IRCCS Azienda Ospedaliero-Universitaria di Bologna, Bologna, Italy.
Department of Experimental, Diagnostic and Specialty Medicine (DIMES) University of Bologna, Bologna, Italy.
Front Immunol. 2023 Jan 13;13:1058739. doi: 10.3389/fimmu.2022.1058739. eCollection 2022.
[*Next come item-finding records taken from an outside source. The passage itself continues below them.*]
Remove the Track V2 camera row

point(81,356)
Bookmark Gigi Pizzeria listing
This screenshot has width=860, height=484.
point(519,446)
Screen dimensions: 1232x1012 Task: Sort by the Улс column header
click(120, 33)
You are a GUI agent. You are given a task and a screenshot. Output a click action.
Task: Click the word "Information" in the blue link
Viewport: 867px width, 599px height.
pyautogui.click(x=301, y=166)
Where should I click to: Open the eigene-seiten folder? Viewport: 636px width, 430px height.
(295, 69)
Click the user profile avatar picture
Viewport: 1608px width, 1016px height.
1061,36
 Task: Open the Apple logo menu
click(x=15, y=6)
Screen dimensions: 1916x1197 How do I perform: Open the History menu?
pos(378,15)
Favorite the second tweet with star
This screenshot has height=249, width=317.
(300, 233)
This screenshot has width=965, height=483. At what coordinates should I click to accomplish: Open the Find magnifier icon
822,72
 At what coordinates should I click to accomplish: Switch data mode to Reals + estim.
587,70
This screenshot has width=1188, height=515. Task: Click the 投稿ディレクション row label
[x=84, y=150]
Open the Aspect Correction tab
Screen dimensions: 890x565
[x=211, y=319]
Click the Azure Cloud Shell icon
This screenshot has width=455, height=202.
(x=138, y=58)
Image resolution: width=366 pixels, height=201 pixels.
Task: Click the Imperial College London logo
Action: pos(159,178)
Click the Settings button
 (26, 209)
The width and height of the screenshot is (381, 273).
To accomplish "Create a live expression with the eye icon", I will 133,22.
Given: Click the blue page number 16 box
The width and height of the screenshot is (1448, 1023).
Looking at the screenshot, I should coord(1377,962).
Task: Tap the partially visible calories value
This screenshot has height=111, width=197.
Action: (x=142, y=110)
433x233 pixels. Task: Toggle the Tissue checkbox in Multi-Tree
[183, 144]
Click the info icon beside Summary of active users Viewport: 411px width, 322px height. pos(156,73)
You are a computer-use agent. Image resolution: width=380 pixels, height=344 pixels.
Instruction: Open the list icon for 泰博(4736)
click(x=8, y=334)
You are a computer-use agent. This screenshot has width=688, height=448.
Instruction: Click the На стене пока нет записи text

Graft versus host disease (GVHD) is a major complication of allogeneic hematopoietic stem cell transplantation (HSCT). Rabbit anti-T lymphocyte globulin (ATLG) in addition to calcineurin inhibitors and antimetabolites is a suitable strategy to prevent GVHD in several transplant settings. Randomized studies already demonstrated its efficacy in terms of GVHD prevention, although the effect on relapse remains the major concern for a wider use. Tailoring of ATLG dose on host characteristics is expected to minimize its side effects (immunological reconstitution, relapse, and infections). Here, day -6 to day +15 pharmacokinetics of active ATLG serum level was first assayed in an explorative cohort of 23 patients by testing the ability of the polyclonal serum to bind antigens on human leukocytes. Significantly lower levels of serum active ATLG were found in the patients who developed GVHD (ATLG_AUC: 241.52 ± 152.16 vs. 766.63 +/- 283.52 (μgday)/ml, p = 1.46e). Consistent results were obtained when the ATLG binding capacity was assessed on CD3+ and CD3+/CD4+ T lymphocytes (ATLG_AUC: 335.83 ± 208.15 vs. 903.54 ± 378.78 (μgday)/ml, p = 1.92e; ATLG_AUC: 317.75 ± 170.70 vs. 910.54 ± 353.35 (μg*day)/ml, p = 3.78e. Concomitantly, at pre-infusion time points, increased concentrations of CD69+ extracellular vesicles (EVs) were found in patients who developed GVHD (mean fold 9.01 ± 1.33; p = 2.12e). Consistent results were obtained in a validation cohort of 12 additional ATLG-treated HSCT patients. Serum CD69+ EVs were mainly represented in the nano (i.e. 100 nm in diameter) EV compartment and expressed the leukocyte marker CD45, the EV markers CD9 and CD63, and CD103, a marker of tissue-resident memory T cells. The latter are expected to set up a host pro-inflammatory cell compartment that can survive in the recipient for years after conditioning regimen and contribute to GVHD pathogenesis. In summary, high levels of CD69+ EVs are significantly correlated with an increased risk of GVHD, and they may be proposed as a tool to tailor ATLG dose for personalized GVHD prevention.
移植物抗宿主病(GVHD)是异基因造血干细胞移植(HSCT)的主要并发症。兔抗 T 淋巴细胞球蛋白(ATLG)除钙调神经磷酸酶抑制剂和抗代谢物外,也是预防几种移植情况下 GVHD 的一种合适策略。尽管对复发的影响仍是更广泛应用的主要关注点,但随机研究已经证明了其在预防 GVHD 方面的疗效。根据宿主特征调整 ATLG 剂量有望最大限度地减少其副作用(免疫重建、复发和感染)。在这里,通过检测多克隆血清与人白细胞上抗原的结合能力,首次在 23 例患者的探索性队列中检测了第 6 天至第 15 天的活性 ATLG 血清水平的药代动力学。在发生 GVHD 的患者中发现血清活性 ATLG 水平显著降低(ATLG_AUC:241.52 ± 152.16 与 766.63 +/- 283.52(μg天)/ml,p = 1.46e)。当评估 CD3+和 CD3+/CD4+T 淋巴细胞上的 ATLG 结合能力时,得到了一致的结果(ATLG_AUC:335.83 ± 208.15 与 903.54 ± 378.78(μg天)/ml,p = 1.92e;ATLG_AUC:317.75 ± 170.70 与 910.54 ± 353.35(μg*天)/ml,p = 3.78e)。同时,在输注前时间点,发生 GVHD 的患者中发现细胞外囊泡(EV)的 CD69+浓度增加(平均倍数 9.01 ± 1.33;p = 2.12e)。在另外 12 例接受 ATLG 治疗的 HSCT 患者的验证队列中也得到了一致的结果。血清 CD69+EV 主要存在于纳米(即直径 100nm)EV 隔室中,并表达白细胞标志物 CD45、EV 标志物 CD9 和 CD63 以及组织驻留记忆 T 细胞的标志物 CD103。后者预计会建立一个宿主炎症细胞隔室,在调理方案后多年在受体内存活,并有助于 GVHD 发病机制。总之,高水平的 CD69+EV 与 GVHD 风险增加显著相关,它们可能被提议作为一种工具,用于调整 ATLG 剂量以实现个性化 GVHD 预防。